The haberdashers were better placed than any to apply pressure.
“You know what women are,” Critchlow said, with a grimace. “Sometimes they just won’t take no for an answer.” He sat in Bellman’s chair, making no indication of leaving, and Bellman understood that, painful though it was to both of them, he meant to stay until Bellman had accepted.
“It’s nothing grand. Family and a few close friends. You’ll be home by eleven.”
Bellman thought he could draw him away from the topic by asking about Woking. The queen’s surgeon had purchased a plot of land there with a view to opening a crematorium, and had induced a few men of means to form a society with him for the promotion of cremation.
“It will never happen,” the haberdasher said. “You take my word for it. How is the good lord to raise us on the Day of Judgment if we are burnt to ashes? That’s how people think. They never think to ask how he will raise them when they have been eaten by worms and their bones are dust, but that’s by the by. No, take my word for it, Bellman. It’ll take more than a few overcrowded cemeteries to bring the English mind round to the idea of burning the dead. We’re not heathens in this country.”
But Bellman’s strategy was ineffective. As the haberdasher rose to go, hand on door handle, he turned back into the room.
“I’ll tell Emily to expect you then,” he said, as if the invitation had been accepted, and before Bellman could protest, Critchlow was gone and it was too late to do anything about it.
***
At the party—for party it was, despite the promises of a small, family meal—Bellman was stunned by the color of it all. From the Prussian yellow hall to the emerald curtains of the dining room, from the sapphire dress of his hostess to the red glass at the table, the color dazzled him. Within ten minutes he felt the beginning of a headache.

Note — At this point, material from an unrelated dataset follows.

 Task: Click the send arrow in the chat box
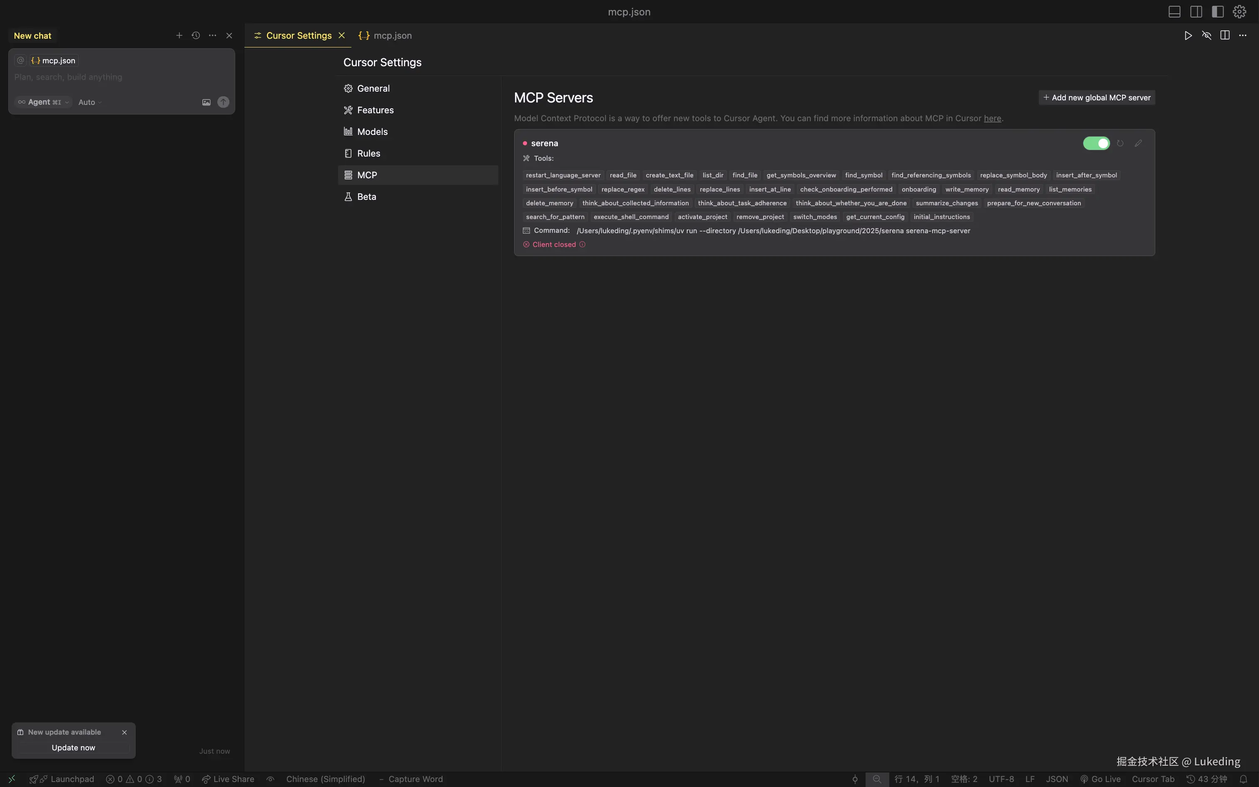coord(223,102)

He was amiable though. He still knew how, though what had once come naturally now cost him a degree of effort. The food was elegant and elab
orate and interminable: it killed his appetite as soon as he set eyes on it, but he smiled and listened to the conversation that went on around him. When he spoke he said just the right kinds of thing. He made himself agreeable in a hundred small ways, and reserved enough of himself for it to be noticed.
“I have a daughter of twenty,” he said, and when he received invitations for Dora to a dance, to tea, to a play—the ladies were conscious that they had sons to marry as well as daughters—he graciously shook his head. “She has not the stamina for London life. She lives quietly in the country.”

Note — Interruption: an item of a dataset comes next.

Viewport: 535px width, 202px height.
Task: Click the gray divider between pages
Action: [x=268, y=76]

“Do tell us, Mr. Bellman—it is the reason we have all been so keen to meet you, and the answer to the mystery all London is talking about—who is the mysterious Mr. Black?”
The young woman down the table smiled at him, pink lips and white teeth, and her blue eyes gleamed with a teasing happiness. Her coloring was different, yet he was reminded of Dora, the way she used to be, and it was a shock to realize that his daughter must be the same age as this girl now, this laughing young woman, happy to have found a husband and wear cornflower blue silk to a dinner and be merry with friends.
“Yes,” others chorused in the room, “Who is Black? We are all so anxious to know!”
All the smiling faces turned expectantly toward him.
“Black? Black is only a word that sounds well with Bellman.”
The ladies were as delighted as if he had said something witty or graceful.
“Only a word!” Mrs. Critchlow exclaimed. “I am glad to know at last!”
“An assonance!” somebody suggested farther down the table.
“An alliteration!”
“A poem!”
They laughed. Bellman laughed. The conversation changed to something else.